Dataloader and Dataset

Let's say you have a dataloader already. How do you iterate over it?
?

How to get the data in the training/test methods

Let's start from the end.

Iterate over the data

for batchnumber, (X, y) in enumerate(dataloader)
	...

Let's say you can generate data via {python}generate_data(). Please write a custom dataset/dataloader.
?

If we can generate the data

Using the function: {python} generate_data() to get the tuple (input_data, label)

from torch.utils.data import Dataset, DataLoader

class CustomDataset(Dataset):
    def __init__(self, size):
        self.size = size
    
    def __len__(self):
        return self.size
    
    def __getitem__(self, index):
        input_data, label = generate_data()
        return input_data, label

my_dataloader = DataLoader(CustomDataset(size = 1000), batch_size=32, shuffle=True)

However I still recommend generating the X, y yourself. It is simply easier to handle and not every library is able to utilise Datasets.

while above statement is true, I think I am experienced enough, that I can now utilise it, without being bothered by the added complexity.

Let's say you have a list of nib file paths:

# these files have both image and label data.
filepaths = ["file_1.nib", "file_2.nib", ...]

Please write a custom dataset/dataloader including a training, validation and testing split.
?

If we have a list of file paths

# these files have both image and label data.
filepaths = ["file_1.nib", "file_2.nib", ...]

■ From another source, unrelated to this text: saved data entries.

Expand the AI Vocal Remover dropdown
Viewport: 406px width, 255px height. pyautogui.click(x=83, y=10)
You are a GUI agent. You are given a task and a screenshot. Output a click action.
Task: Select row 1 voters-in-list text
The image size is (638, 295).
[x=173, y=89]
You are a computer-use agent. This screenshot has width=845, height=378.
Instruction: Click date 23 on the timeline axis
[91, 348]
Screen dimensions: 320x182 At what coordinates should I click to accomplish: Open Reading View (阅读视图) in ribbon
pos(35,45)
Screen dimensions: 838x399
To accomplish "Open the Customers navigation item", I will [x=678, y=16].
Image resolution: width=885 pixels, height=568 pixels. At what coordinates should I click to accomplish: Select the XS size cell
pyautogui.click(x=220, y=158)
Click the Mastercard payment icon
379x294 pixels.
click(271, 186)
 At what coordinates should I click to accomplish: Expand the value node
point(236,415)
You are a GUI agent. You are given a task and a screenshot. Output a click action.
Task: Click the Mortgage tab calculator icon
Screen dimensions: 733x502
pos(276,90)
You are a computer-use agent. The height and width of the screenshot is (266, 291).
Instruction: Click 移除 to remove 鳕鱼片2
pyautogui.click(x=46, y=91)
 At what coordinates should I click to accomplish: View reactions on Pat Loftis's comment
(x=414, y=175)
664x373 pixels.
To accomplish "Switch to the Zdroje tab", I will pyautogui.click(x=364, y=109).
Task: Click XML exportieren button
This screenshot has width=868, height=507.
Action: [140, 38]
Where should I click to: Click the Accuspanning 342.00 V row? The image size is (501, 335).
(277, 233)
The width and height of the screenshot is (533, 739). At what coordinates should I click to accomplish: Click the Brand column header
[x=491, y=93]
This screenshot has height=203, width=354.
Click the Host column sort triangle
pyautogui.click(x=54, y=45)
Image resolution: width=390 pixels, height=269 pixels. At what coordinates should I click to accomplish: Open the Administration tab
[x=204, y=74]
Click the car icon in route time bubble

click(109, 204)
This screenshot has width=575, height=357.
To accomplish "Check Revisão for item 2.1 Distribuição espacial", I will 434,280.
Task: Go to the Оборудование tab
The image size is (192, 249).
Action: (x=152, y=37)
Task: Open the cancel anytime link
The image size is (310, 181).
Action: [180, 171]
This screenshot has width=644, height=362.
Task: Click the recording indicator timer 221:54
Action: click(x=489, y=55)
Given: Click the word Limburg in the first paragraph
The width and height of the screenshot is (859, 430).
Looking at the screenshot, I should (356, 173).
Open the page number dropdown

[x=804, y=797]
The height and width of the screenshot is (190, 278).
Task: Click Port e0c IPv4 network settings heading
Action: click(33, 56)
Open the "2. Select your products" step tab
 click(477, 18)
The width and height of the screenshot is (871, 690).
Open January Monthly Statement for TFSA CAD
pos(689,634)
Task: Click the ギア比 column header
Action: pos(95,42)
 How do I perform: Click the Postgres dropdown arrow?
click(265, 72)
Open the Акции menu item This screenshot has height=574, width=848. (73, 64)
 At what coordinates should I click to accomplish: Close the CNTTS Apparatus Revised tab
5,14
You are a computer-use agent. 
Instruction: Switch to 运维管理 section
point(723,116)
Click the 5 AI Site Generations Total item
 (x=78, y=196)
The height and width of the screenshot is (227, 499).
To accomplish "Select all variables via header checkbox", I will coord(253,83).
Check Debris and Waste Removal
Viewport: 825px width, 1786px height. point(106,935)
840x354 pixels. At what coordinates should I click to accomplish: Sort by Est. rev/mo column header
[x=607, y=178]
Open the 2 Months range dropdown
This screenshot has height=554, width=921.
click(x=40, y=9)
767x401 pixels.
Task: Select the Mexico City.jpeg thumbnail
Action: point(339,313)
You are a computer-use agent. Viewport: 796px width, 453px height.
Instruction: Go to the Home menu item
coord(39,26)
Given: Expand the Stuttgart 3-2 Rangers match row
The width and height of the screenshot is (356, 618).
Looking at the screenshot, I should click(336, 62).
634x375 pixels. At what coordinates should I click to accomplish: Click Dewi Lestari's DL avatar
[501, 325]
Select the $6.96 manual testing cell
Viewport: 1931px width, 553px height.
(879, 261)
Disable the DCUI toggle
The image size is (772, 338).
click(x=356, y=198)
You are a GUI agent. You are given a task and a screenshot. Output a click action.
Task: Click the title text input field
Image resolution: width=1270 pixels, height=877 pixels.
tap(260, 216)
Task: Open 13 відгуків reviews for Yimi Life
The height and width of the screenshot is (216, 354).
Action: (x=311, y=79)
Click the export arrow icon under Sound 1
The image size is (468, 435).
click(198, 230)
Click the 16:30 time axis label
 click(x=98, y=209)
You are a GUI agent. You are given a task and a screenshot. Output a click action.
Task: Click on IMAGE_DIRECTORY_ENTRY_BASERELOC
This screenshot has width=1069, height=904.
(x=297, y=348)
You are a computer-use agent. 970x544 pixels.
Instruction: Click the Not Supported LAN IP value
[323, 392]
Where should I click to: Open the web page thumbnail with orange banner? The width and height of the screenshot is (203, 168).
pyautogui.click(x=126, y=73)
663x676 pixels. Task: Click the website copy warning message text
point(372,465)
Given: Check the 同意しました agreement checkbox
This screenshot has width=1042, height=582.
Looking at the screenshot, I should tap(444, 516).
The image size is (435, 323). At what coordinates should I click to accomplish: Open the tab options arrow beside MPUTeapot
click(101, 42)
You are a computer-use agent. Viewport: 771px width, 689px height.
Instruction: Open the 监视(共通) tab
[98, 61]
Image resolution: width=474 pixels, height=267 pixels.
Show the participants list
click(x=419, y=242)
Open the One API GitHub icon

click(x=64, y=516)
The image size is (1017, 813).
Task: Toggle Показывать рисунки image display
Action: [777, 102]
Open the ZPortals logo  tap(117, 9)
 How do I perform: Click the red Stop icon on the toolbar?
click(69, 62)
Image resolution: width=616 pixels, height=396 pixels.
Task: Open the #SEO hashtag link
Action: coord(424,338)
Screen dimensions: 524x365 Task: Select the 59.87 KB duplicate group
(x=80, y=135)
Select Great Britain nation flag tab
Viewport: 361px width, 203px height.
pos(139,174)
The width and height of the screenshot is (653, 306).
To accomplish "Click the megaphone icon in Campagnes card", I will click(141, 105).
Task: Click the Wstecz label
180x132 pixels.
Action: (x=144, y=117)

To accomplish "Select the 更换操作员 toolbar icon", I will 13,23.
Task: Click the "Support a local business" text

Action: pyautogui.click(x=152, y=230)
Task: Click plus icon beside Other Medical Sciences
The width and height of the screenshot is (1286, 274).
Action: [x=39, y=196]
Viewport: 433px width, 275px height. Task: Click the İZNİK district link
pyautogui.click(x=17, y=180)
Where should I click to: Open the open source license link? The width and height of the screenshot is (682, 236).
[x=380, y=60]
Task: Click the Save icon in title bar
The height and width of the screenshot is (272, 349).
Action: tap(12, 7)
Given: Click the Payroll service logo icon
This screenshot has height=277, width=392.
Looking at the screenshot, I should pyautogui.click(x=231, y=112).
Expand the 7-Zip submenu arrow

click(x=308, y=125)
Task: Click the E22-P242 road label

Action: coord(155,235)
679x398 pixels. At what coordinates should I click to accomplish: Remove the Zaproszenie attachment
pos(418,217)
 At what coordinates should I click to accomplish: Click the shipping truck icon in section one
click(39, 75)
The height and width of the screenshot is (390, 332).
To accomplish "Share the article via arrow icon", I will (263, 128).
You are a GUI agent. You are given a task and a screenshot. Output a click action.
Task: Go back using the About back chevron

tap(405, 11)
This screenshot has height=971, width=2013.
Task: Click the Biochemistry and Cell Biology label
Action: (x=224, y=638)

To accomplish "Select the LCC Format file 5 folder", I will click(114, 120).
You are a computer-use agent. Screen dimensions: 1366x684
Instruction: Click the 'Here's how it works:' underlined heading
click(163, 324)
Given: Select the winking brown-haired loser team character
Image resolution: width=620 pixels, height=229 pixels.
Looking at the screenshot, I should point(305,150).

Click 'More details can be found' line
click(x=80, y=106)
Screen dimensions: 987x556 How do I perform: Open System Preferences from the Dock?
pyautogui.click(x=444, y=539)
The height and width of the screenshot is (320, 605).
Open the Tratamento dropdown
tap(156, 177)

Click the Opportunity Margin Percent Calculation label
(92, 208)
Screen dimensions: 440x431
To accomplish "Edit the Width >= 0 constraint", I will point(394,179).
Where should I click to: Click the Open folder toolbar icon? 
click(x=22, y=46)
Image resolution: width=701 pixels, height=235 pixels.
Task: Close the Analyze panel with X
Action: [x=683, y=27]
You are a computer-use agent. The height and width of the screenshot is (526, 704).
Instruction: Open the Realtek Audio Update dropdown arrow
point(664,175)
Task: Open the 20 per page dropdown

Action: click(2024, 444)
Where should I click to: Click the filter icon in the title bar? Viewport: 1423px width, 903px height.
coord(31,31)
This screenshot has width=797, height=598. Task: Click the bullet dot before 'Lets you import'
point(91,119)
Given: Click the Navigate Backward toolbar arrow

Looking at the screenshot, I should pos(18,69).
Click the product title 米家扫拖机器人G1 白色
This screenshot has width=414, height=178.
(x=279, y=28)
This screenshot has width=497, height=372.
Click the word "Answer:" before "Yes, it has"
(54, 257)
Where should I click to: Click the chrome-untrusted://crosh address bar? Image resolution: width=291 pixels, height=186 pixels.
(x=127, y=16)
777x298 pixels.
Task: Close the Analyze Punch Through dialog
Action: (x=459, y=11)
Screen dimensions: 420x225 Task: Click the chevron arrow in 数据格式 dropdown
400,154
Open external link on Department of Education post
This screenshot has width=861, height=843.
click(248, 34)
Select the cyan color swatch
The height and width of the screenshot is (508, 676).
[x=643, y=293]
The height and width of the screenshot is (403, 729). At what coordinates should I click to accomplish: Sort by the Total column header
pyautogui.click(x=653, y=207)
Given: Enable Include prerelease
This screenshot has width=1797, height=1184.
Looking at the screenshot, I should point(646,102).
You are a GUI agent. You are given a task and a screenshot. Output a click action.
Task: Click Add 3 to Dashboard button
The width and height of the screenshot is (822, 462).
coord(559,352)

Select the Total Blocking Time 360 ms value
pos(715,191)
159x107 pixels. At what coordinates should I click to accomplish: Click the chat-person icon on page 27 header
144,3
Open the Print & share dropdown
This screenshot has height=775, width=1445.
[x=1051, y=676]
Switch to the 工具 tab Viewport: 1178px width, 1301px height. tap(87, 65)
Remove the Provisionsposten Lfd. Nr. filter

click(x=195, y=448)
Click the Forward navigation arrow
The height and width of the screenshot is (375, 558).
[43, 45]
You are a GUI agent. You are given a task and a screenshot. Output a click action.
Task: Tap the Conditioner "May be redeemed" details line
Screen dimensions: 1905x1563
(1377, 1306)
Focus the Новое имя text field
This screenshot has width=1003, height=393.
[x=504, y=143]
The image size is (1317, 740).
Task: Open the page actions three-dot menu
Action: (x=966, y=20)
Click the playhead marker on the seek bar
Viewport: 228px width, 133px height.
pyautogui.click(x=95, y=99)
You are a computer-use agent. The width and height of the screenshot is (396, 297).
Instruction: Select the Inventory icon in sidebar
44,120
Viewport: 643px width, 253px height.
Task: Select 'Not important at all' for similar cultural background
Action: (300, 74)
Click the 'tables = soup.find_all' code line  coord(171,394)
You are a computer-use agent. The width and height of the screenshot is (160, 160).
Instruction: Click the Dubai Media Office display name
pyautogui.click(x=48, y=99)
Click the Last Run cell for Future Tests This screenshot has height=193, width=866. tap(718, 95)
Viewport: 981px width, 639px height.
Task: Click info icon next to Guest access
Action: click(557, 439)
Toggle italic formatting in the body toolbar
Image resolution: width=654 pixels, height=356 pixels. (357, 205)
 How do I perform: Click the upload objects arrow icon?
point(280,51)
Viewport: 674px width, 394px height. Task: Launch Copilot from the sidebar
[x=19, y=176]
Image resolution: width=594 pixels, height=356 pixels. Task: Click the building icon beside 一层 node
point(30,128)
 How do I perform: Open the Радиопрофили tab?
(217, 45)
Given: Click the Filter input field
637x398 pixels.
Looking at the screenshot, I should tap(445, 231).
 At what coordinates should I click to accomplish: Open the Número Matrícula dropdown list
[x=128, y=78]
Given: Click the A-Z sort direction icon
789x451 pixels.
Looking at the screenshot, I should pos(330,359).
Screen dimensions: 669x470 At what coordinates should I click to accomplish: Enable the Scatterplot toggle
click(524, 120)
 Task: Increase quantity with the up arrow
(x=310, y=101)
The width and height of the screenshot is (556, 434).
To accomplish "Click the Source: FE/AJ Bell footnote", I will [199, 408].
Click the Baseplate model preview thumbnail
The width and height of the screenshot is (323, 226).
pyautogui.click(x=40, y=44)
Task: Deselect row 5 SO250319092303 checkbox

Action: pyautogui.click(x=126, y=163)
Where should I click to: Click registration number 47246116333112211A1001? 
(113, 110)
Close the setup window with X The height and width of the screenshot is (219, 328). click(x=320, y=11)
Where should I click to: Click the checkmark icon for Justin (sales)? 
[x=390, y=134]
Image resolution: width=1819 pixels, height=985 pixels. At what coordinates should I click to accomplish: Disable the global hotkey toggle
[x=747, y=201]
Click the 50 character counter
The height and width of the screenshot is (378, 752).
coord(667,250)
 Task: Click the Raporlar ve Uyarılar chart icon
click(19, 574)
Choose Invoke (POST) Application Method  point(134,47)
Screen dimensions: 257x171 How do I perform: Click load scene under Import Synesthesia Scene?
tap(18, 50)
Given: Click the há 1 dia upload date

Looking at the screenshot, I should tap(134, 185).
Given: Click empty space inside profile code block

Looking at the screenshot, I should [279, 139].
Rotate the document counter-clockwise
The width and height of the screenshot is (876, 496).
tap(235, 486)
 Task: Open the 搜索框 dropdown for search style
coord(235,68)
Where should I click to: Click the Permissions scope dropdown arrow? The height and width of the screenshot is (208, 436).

You will want to divide the files into Training, Validation and Testing. You then initialise on dataset and dataloader for each one.

Dividing:

shuffle is true per default.
from sklearn.model_selection import train_test_split

filepaths_train, filepaths_non_train = train_test_split(filepaths, test_size=VAL_SPLIT_PERCENTAGE + TEST_SPLIT_PERCENTAGE)
filepaths_validation, filepaths_test = train_test_split(filepaths_non_train, test_size=TEST_SPLIT_PERCENTAGE / (TEST_SPLIT_PERCENTAGE + VAL_SPLIT_PERCENTAGE))
import nibabel as nib
from torch.utils.data import Dataset, DataLoader

class CustomDataset(Dataset):
    def __init__(self, filepaths):
        self.filepaths = filepaths

    def __len__(self):
        return len(self.filepaths)

    def __getitem__(self, idx):
        # Load image from file path
        current_training_filepath = self.filepaths[idx]
        data = nib.load(current_training_filepath)

		image = data["image"]
		label = data["label"]

		# any on the fly transformations go here
		...

		# don't forget to transform the data into torch tensors and put it into the right shape
		...

        return image, label

training_dataloader = DataLoader(CustomDataset(filepaths_train), batch_size=32, shuffle=True)
validation_dataloader = DataLoader(CustomDataset(filepaths_validation), batch_size=8, shuffle=False)
test_dataloader = DataLoader(CustomDataset(filepaths_test), batch_size=8, shuffle=False)